D’altronde, le dichiarazioni che giungono da Varsavia e che contengono anche accuse al governo ucraino di vessazioni nei confronti delle minoranze polacche, fanno il paio con quelle ungheresi, sulle violazioni dei diritti dei cittadini ucraini di origine magiara e a cui, il solito Klimkin, ha risposto candidamente che “il problema non esiste, dato che ci sono sempre meno ungheresi nell’area oltrecarpatica. Non sono più 150.000 e nemmeno 100.000”. Vale a dire, nota il politologo ucraino Ruslan Bortnik, quando il Ministro degli esteri di Budapest, Péter Szijártó, accusa Kiev di condurre un genocidio, Klimkin conferma che sì, effettivamente “ciò avviene a ritmi stakhanovisti”!
Nei giorni scorsi, Szijjártó, nel corso della riunione del Consiglio dei ministri del OSCE a Vienna, aveva insistito sulla necessità dell’invio di una missione di monitoraggio nell’Oltrecarpazia; ciò, nonostante una decina di paesi NATO abbiano preso le difese di Kiev nella vicenda della legge golpista sull’obbligo della lingua ucraina in tutte le scuole, a discapito delle numerose minoranze nazionali e abbiano intimato a Budapest di non legare tale questione all’adesione ucraina alla NATO.
Vessazioni, dunque, a est e a ovest del paese; forse anche con la benedizione della chiesa! Proprio come avviene per il Donbass. Proprio un paio di settimane fa, per l’ennesima volta, un alto esponente delle gerarchie ecclesiastiche ucraine è tornato a consacrare i massacri nel sudest del paese. Questa volta, è toccato al capo della chiesa greco-cattolica, Svjatoslav Ševčuk, in diretta tv, pontificare che non è giusto definire “assassini” i soldati che bombardano la popolazione civile del Donbass, dato che conducono “una giusta guerra difensiva” e la chiesa distingue tra “guerra difensiva e di aggressione”. Oggi, ha omeliato Svjatoslav, “il popolo ucraino sta conducendo una giusta guerra difensiva. I nostri soldati sacrificano la vita e versano il sangue per la patria; fermano l’aggressore; frenano il male e sono costruttori di pace”. Una “guerra difensiva”, in cui anche ieri le forze ucraine hanno fatto ricorso a proiettili al fosforo nel bombardamento della centrale di filtraggio dell’acqua di Donetsk.

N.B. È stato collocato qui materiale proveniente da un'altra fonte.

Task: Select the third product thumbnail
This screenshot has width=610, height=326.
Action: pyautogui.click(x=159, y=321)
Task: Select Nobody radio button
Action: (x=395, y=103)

D’altronde, Svjatoslav non è nemmeno il primo “uomo di fede” a pronunciarsi in questo modo. Più di un anno fa, il patriarca Filaret, aveva sentenziato che dio permette di attaccare “l’aggressore dell’est”, con l’obiettivo di illuminare gli atei: “le persone soffrono di più nell’est dell’Ucraina e non all’ovest. Perché? Perché là i senzadio sono in maggioranza. Se non si pentiranno e non si rivolgeranno a dio, anche le loro sofferenze continueranno”. Ancor prima, il metropolita della diocesi di Lutsk e Volinia, Mikhail Zinkevič, aveva detto ai fedeli: “Voi dovete pregare nella vostra lingua ucraina e non nella lingua dell’occupante” e “ogni candela acquistata nelle chiese del patriarcato di Mosca, è una pallottola per uccidere i vostri figli”. Lo stesso Zinkevič che pochi mesi fa, nel benedire la chiesa di tutti i santi nella zona di Volčanka, aveva definito “uomini dalla vita santa” i membri dell’UPA filonazista.
Ma, sicuramente a Torino diranno che lo abbia fatto per “per contrastare l’offensiva della Russia (sic!) finalizzata a destabilizzare le democrazie occidentali”.